September 14, 2019
Starting this past Wednesday afternoon, I am taking a week of time-off to learn the pedal steel guitar. It arrived last Monday, and I’ve been playing it a lot these past few days.
It’s a fun instrument! I like how easy it is to make smooth voice leading.
The instrument that I bought was fairly expensive, but the quality is excellent. It’s a Mullen Discovery, and I bought it from Steel Guitars of Nashville. It looks like a pretty complicated instrument at first, but the instrument is engineered well such that it simply works.
One thing that annoys me about the instrument is the picks. I don’t find them natural to use. I much prefer to use my fingertips, although this is certainly unconventional.
When I use the picks, I find that it’s challenging to mute the strings that I want.
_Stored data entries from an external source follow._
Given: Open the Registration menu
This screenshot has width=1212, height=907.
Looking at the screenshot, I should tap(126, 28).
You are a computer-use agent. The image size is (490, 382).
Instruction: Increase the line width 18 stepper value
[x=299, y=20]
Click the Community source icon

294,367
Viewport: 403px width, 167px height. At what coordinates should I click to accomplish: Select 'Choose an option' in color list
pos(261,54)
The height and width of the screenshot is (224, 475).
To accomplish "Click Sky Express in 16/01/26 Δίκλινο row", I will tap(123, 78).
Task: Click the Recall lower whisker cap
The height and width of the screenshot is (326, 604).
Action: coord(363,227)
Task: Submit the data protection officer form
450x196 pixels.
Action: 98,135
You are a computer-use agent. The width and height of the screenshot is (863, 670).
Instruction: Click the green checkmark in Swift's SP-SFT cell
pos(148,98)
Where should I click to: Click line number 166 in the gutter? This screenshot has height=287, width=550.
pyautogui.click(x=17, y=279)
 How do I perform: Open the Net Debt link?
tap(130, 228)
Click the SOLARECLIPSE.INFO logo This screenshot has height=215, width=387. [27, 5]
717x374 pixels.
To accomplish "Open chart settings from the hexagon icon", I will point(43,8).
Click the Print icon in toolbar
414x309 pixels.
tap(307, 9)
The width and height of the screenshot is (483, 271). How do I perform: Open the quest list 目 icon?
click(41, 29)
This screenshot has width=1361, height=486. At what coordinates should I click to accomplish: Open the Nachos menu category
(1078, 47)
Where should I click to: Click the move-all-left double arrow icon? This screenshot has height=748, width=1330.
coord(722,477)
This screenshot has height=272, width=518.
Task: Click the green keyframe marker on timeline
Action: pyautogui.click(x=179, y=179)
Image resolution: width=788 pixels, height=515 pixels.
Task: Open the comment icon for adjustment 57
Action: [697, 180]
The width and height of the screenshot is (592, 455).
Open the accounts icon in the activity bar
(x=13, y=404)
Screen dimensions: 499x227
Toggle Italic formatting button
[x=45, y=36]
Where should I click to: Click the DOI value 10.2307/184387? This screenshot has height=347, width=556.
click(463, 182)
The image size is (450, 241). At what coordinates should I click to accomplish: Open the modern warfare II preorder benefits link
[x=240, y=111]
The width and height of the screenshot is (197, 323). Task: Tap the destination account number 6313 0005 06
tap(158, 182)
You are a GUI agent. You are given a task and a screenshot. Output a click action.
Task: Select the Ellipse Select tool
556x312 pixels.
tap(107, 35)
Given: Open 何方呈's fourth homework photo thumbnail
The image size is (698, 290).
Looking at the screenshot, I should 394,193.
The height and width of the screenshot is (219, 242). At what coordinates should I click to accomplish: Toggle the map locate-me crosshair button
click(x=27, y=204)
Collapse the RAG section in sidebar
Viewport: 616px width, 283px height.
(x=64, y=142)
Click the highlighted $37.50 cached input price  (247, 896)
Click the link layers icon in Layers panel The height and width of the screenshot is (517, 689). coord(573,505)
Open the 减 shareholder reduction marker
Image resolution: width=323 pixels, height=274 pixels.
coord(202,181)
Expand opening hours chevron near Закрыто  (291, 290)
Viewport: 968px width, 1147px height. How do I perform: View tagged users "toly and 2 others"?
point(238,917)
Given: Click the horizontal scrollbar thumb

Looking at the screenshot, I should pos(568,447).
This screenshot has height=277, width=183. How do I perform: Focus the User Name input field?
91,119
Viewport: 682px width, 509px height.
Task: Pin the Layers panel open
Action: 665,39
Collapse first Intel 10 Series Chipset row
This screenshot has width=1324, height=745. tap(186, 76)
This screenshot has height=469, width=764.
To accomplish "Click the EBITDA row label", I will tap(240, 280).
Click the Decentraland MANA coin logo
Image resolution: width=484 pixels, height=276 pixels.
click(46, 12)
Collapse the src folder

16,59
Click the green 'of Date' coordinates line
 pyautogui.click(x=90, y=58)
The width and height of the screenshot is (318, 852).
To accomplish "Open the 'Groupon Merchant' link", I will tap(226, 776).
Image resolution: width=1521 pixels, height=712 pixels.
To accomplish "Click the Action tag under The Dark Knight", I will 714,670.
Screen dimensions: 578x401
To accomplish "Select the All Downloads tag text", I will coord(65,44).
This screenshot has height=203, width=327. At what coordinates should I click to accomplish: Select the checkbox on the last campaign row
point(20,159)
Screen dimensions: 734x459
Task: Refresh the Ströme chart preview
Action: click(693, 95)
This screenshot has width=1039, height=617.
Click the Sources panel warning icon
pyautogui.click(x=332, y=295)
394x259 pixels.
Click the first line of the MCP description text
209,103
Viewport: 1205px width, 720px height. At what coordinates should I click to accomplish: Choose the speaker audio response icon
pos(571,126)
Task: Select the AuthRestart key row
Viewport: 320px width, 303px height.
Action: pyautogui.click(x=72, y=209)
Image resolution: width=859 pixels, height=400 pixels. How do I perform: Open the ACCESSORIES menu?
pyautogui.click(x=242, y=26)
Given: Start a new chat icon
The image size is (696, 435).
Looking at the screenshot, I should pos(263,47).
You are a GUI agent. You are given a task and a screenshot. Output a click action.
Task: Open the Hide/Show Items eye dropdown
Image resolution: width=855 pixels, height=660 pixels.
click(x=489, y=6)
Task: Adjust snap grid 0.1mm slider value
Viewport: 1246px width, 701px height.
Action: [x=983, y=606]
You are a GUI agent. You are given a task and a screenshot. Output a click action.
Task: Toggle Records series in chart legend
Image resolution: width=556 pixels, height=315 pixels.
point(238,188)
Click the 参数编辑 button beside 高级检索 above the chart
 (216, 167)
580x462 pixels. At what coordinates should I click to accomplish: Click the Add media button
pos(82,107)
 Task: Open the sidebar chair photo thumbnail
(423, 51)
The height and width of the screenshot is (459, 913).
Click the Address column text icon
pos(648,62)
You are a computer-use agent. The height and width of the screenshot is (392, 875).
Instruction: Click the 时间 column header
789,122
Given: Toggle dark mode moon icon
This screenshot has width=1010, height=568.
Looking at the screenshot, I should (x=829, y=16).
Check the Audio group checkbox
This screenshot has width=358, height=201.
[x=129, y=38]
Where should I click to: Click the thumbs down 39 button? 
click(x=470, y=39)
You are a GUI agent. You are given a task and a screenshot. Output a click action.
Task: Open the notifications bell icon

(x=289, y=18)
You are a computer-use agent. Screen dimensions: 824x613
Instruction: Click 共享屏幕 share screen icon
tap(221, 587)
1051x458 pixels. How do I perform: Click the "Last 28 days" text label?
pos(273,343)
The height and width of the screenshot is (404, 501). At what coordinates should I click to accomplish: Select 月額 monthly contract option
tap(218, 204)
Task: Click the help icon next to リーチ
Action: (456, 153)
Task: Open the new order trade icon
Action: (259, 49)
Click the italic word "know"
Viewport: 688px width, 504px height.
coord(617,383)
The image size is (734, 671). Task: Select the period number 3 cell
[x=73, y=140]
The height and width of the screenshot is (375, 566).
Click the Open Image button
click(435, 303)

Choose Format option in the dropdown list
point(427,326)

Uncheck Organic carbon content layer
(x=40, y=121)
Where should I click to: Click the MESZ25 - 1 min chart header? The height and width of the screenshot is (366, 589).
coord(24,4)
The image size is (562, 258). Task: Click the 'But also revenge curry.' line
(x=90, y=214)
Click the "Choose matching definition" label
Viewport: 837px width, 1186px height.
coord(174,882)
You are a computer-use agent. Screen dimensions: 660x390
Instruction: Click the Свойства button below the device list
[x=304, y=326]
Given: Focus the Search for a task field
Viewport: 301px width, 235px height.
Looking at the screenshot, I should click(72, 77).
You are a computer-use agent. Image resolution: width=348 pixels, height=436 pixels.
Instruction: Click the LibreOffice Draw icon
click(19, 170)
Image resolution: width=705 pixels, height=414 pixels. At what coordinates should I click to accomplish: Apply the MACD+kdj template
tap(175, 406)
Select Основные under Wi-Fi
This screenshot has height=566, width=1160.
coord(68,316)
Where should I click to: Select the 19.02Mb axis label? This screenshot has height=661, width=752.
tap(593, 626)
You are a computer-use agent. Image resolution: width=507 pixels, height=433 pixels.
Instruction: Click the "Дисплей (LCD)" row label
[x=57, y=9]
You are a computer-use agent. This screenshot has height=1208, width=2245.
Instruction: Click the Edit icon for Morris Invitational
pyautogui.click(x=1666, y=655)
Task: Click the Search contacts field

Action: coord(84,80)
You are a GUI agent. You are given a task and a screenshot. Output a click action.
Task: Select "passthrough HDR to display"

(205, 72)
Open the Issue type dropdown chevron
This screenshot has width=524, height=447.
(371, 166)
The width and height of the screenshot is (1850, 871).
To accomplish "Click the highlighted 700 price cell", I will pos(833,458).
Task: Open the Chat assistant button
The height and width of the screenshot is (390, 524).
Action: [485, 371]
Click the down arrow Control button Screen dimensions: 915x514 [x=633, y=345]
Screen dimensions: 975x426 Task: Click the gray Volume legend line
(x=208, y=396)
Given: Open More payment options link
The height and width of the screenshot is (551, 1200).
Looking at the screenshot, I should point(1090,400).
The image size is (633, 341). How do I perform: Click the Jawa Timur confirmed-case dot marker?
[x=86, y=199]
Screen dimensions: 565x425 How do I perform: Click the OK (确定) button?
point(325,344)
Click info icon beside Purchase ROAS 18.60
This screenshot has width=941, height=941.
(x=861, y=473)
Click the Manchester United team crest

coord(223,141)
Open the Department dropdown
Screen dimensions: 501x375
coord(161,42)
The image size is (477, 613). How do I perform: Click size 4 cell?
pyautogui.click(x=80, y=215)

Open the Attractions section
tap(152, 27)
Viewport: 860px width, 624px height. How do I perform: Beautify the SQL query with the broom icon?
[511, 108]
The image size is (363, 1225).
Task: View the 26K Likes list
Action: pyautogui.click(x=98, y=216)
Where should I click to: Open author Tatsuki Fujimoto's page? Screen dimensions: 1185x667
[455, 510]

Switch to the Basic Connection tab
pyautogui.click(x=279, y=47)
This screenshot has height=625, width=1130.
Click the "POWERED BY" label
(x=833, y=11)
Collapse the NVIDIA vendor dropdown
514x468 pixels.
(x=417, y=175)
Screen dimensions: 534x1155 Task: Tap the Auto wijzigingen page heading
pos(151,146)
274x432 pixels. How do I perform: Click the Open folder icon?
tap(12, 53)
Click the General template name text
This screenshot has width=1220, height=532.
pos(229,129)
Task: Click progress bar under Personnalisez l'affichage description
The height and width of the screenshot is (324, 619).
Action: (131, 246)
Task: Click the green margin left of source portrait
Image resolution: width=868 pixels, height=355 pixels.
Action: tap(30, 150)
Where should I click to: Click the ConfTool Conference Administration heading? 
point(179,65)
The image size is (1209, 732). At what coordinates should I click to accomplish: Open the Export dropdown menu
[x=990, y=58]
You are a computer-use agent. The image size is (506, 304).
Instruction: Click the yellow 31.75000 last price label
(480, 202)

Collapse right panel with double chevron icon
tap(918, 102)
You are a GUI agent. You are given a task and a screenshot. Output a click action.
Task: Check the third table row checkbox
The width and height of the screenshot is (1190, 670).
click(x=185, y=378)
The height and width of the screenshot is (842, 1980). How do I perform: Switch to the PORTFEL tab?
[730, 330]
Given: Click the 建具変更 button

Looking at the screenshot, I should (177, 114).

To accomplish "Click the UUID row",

Pedal Steel strings will ring a long time unless you stop them.
The two primary ways to mute strings with the right hand are “pick blocking” and “palm blocking.” Without going into extreme detail, I find it hard to do either naturally with the picks on.
It would take a great deal of practice to perfect each, and I’m not willing to put in that effort at this time. I will instead use whatever works easily for me. So for now, I’m going to play without picks entirely.
During this week of CTO, I’m also working on programming challenges at https://leetcode.com/. I need to be more confident when solving problems on the spot for interviews.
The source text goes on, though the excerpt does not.